Wie viel Wahrheit steckt im Konzept?

Leitartikel von Marlene Auer, Chefredakteurin.

Das Gründen von Faktencheck-Zentren scheint ein Trend zu sein. Eigene Redaktionen werden geschaffen, um Wahrheit von Lüge zu unterscheiden. Eines der jüngsten Beispiele ist die ARD, die mit einem eigenen „Anti-Fake-Portal“ gegen gezielt gestreute Falschmeldungen vorgehen und die eigenen Vorgehensweisen dazu offenlegen will.
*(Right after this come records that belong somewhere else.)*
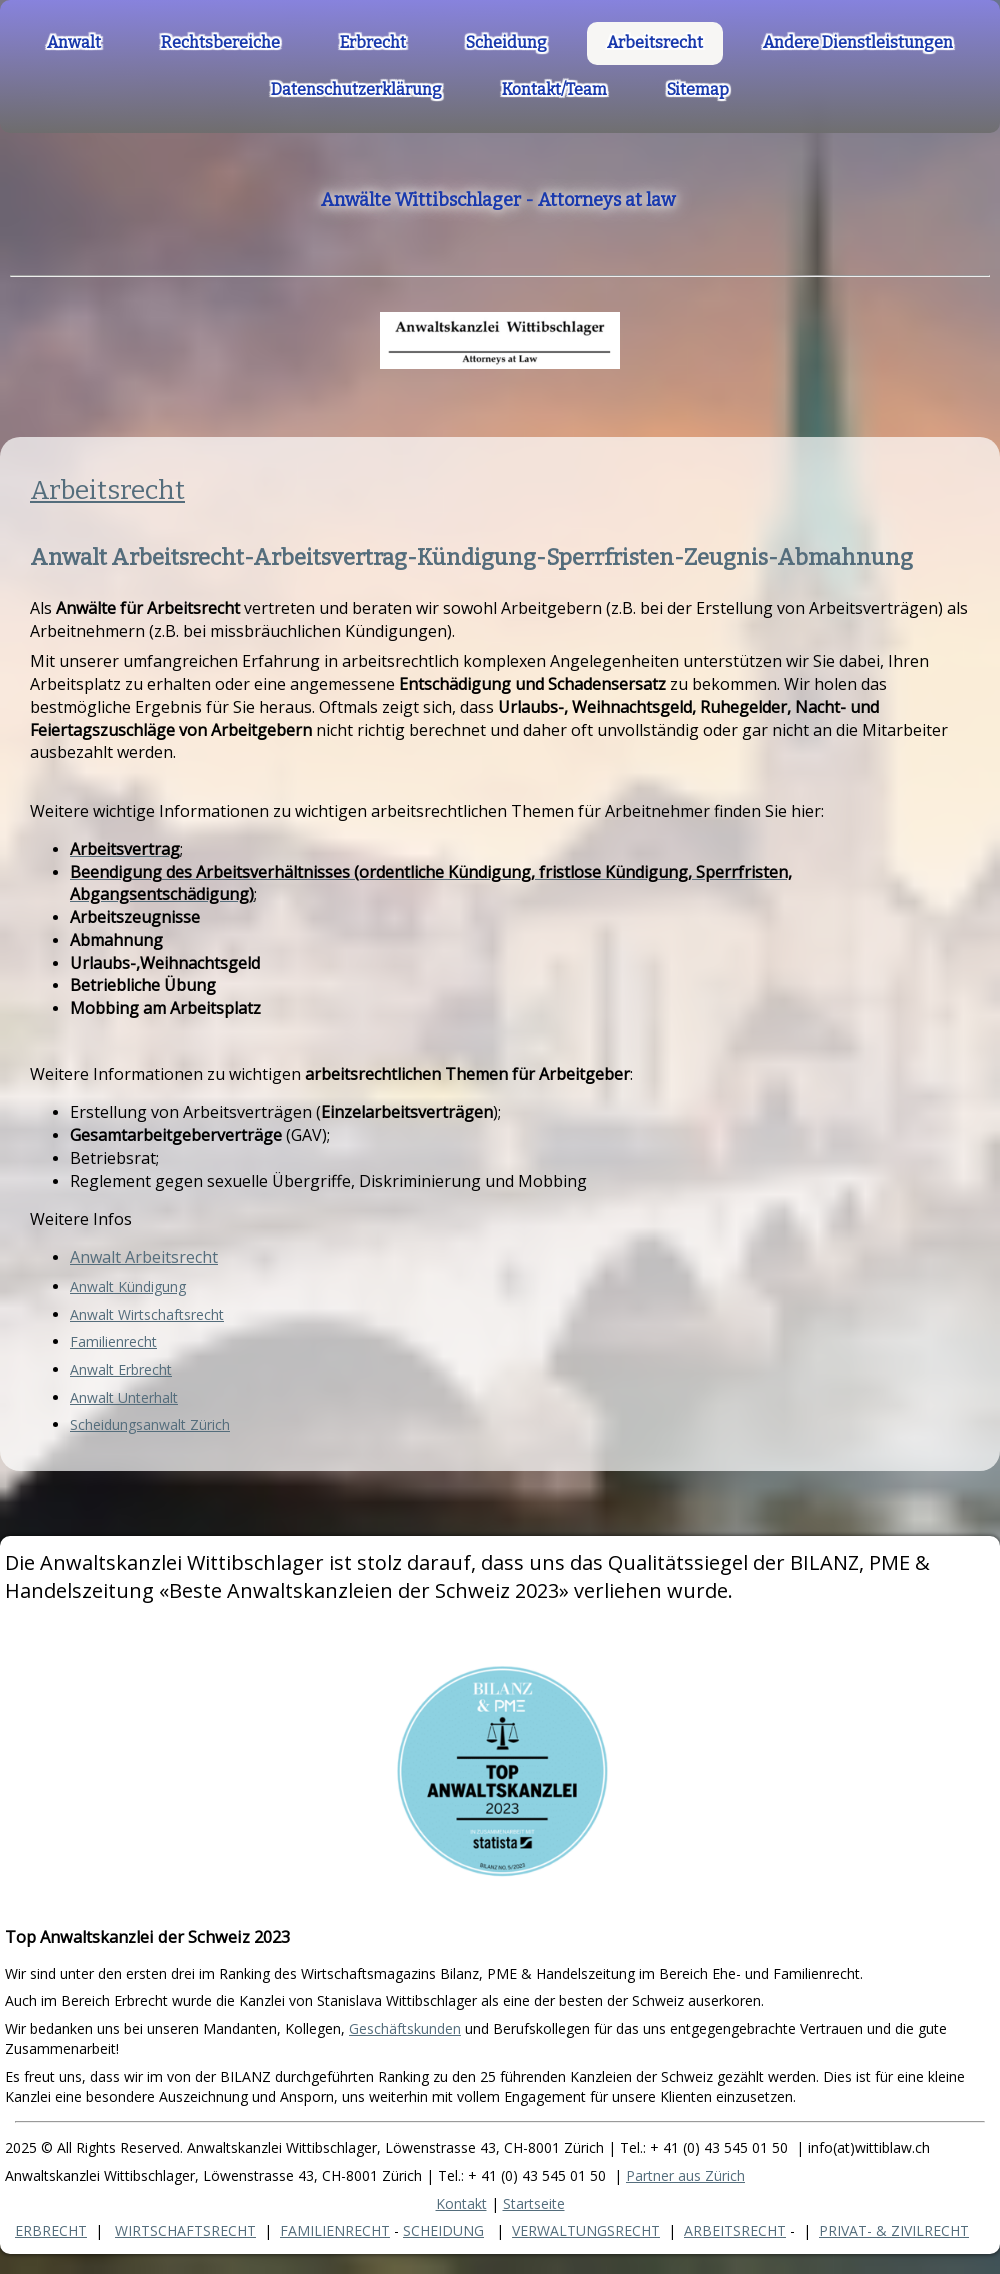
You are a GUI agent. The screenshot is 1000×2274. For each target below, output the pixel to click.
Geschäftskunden (405, 2028)
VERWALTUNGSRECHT (586, 2230)
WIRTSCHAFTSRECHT (185, 2230)
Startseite (534, 2203)
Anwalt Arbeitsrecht (144, 1257)
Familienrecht (113, 1341)
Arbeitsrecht (107, 490)
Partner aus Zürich (685, 2175)
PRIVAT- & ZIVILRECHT (894, 2230)
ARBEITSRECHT (735, 2230)
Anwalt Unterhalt (124, 1397)
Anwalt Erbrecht (121, 1369)
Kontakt (461, 2203)
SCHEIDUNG (443, 2230)
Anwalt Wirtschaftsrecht (147, 1314)
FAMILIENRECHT (335, 2230)
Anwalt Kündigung (128, 1286)
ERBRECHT (51, 2230)
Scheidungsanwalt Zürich (150, 1424)
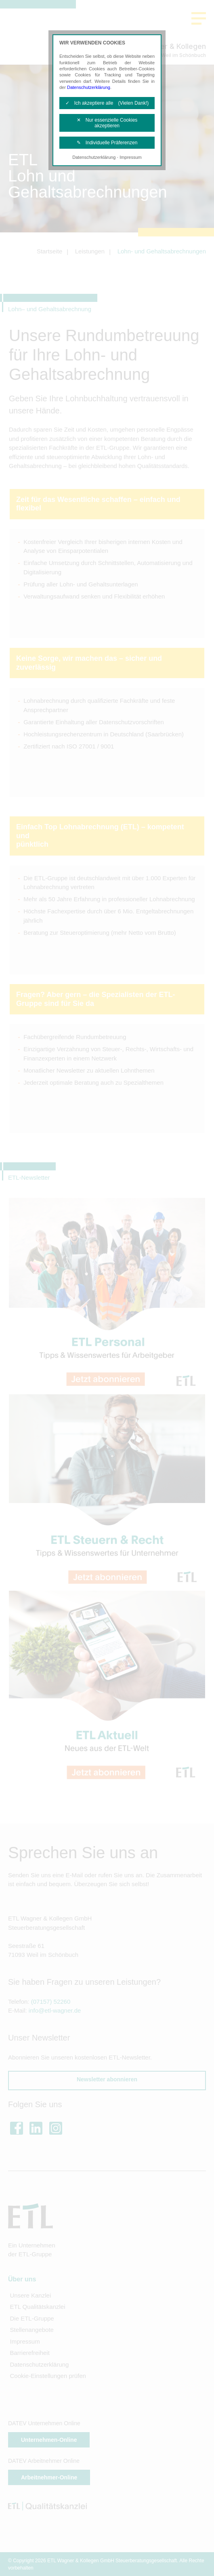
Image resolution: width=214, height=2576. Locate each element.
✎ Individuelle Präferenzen (107, 142)
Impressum (130, 157)
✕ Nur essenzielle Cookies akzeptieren (107, 123)
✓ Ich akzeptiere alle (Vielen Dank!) (107, 103)
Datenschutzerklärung (88, 87)
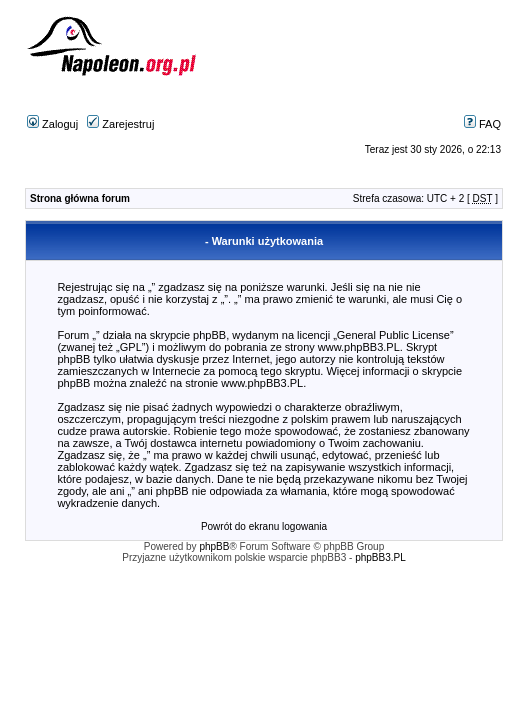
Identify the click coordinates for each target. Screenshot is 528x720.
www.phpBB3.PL (359, 347)
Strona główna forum (80, 198)
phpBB (214, 546)
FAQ (482, 124)
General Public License (393, 335)
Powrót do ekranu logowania (264, 526)
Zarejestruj (120, 124)
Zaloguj (52, 124)
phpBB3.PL (380, 557)
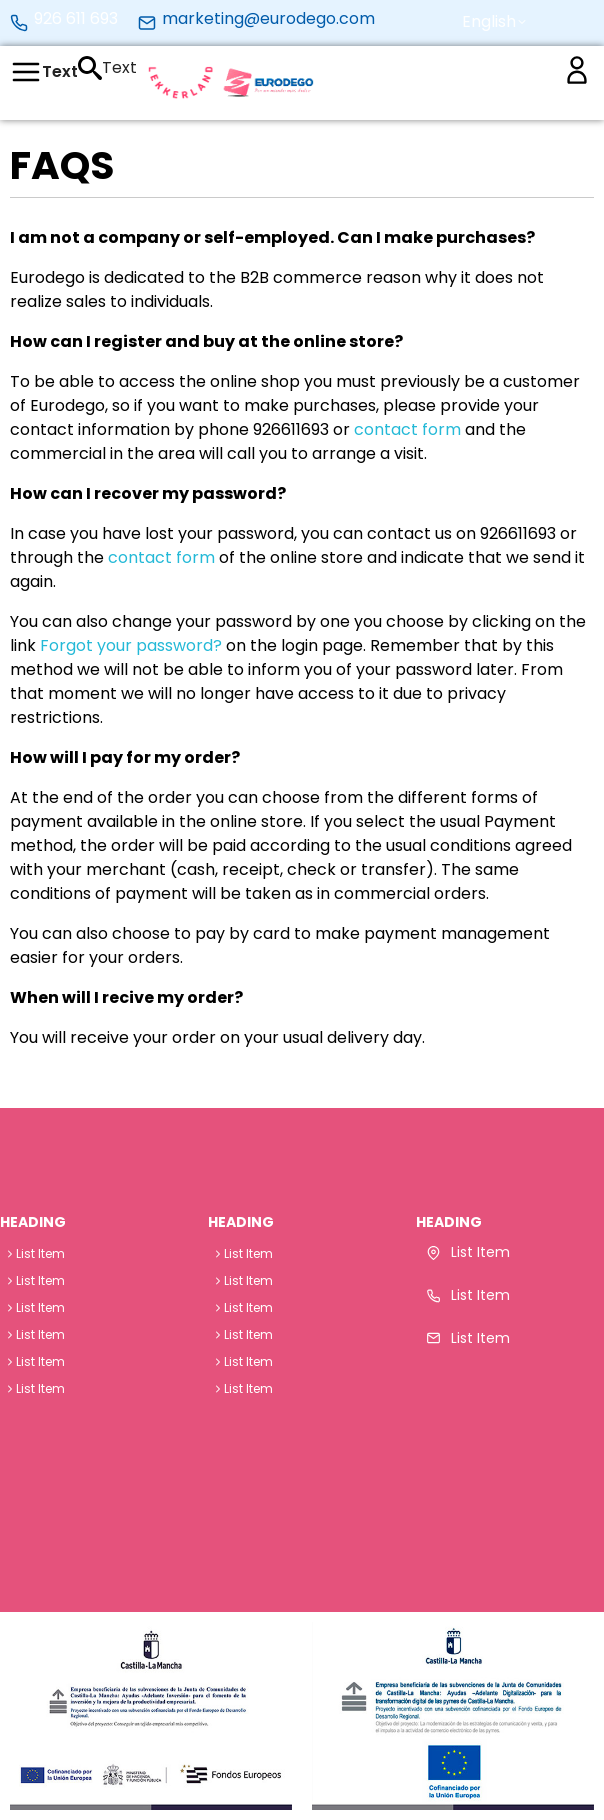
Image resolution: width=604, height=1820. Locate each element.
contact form (407, 429)
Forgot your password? (131, 645)
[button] (488, 22)
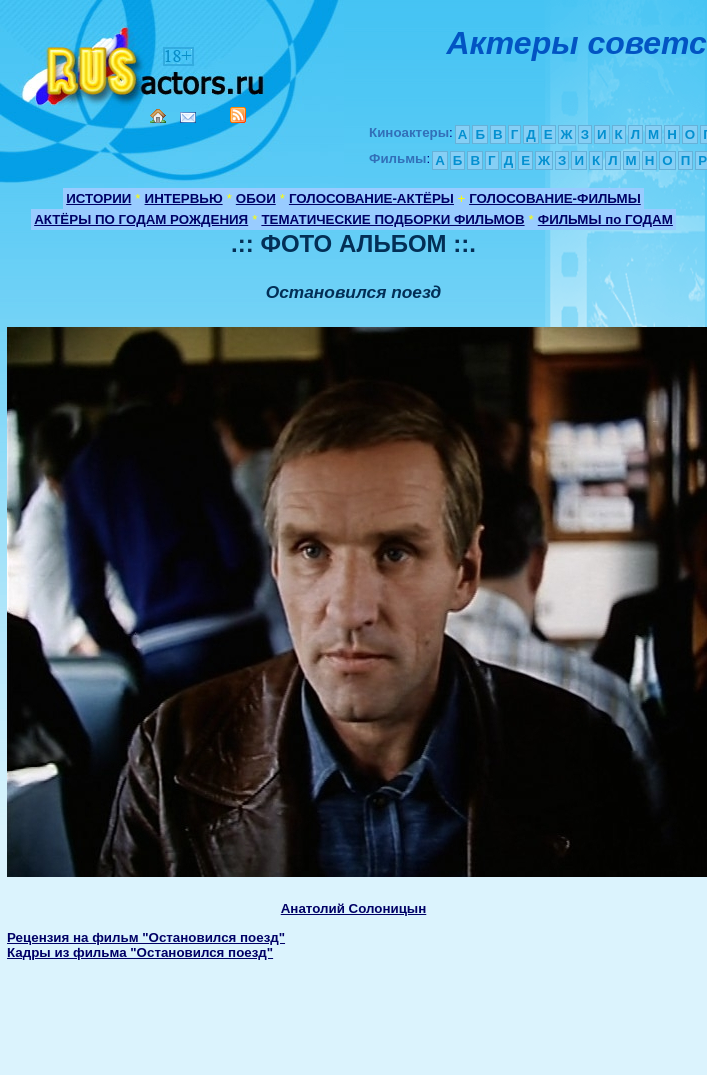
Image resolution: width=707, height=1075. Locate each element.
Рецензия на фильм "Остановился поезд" (146, 937)
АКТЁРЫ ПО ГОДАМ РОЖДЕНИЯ (141, 219)
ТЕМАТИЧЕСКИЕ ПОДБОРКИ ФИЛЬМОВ (392, 219)
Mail (188, 117)
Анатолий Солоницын (354, 908)
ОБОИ (256, 198)
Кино (145, 62)
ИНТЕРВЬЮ (184, 198)
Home (158, 116)
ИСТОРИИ (98, 198)
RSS (238, 115)
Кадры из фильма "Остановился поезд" (140, 952)
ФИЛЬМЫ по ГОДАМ (605, 219)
Auch andere Sender setzen darauf, Jeff Jarvis unterstützt das neue entsprechende Projekt von Wikipedia-Gründer Jimmy Wales und Milliardäre stiften hohe Summen an Plattformen, „die der Wahrheit etwas näherkommen sollen“.Erleben wir eine neue Ära des Sachlichen, Nüchternen? Mitnichten. Diejenigen, die die digitalen Plattformen geschaffen, weiterentwickelt und letztlich selbst befeuert haben – Internetkonzerne, aber auch einige (nicht alle) klassischen Medien – versuchen nun das, was sie angestoßen haben, zu mildern.

Und verkaufen es als Fact-Finding.Wie glaubwürdig ist es, wenn Facebook eine eigene Redaktion schafft, die über wahr oder unwahr entscheidet – ohne Einblick zu geben, wer wie recherchiert? Wie kommen Medien dazu, sich als Hüter der Wahrheit inszenieren zu müssen? Sie tun damit doch nichts anderes, als ihr Kerngeschäft zu erfüllen. Zumindest ist das die Basis des klassischen Journalismus.

Mit klugem Markenmanagement kann es auch in digitalen Zeiten gelingen, Leserschaft zu binden. Doch wie kommt man an diejenigen heran, die sich nur via Facebook oder Messenger-Diensten informieren, wenn sie bislang nicht Leser des eigenen Mediums waren und durch die strikten Algorithmen dieses nicht in ihre Timeline eingespielt bekommen? Mit konventionellen Fact-Missions wird es nicht gelingen, diese User zu erreichen. Die Zielgruppe ist in sich geschlossen.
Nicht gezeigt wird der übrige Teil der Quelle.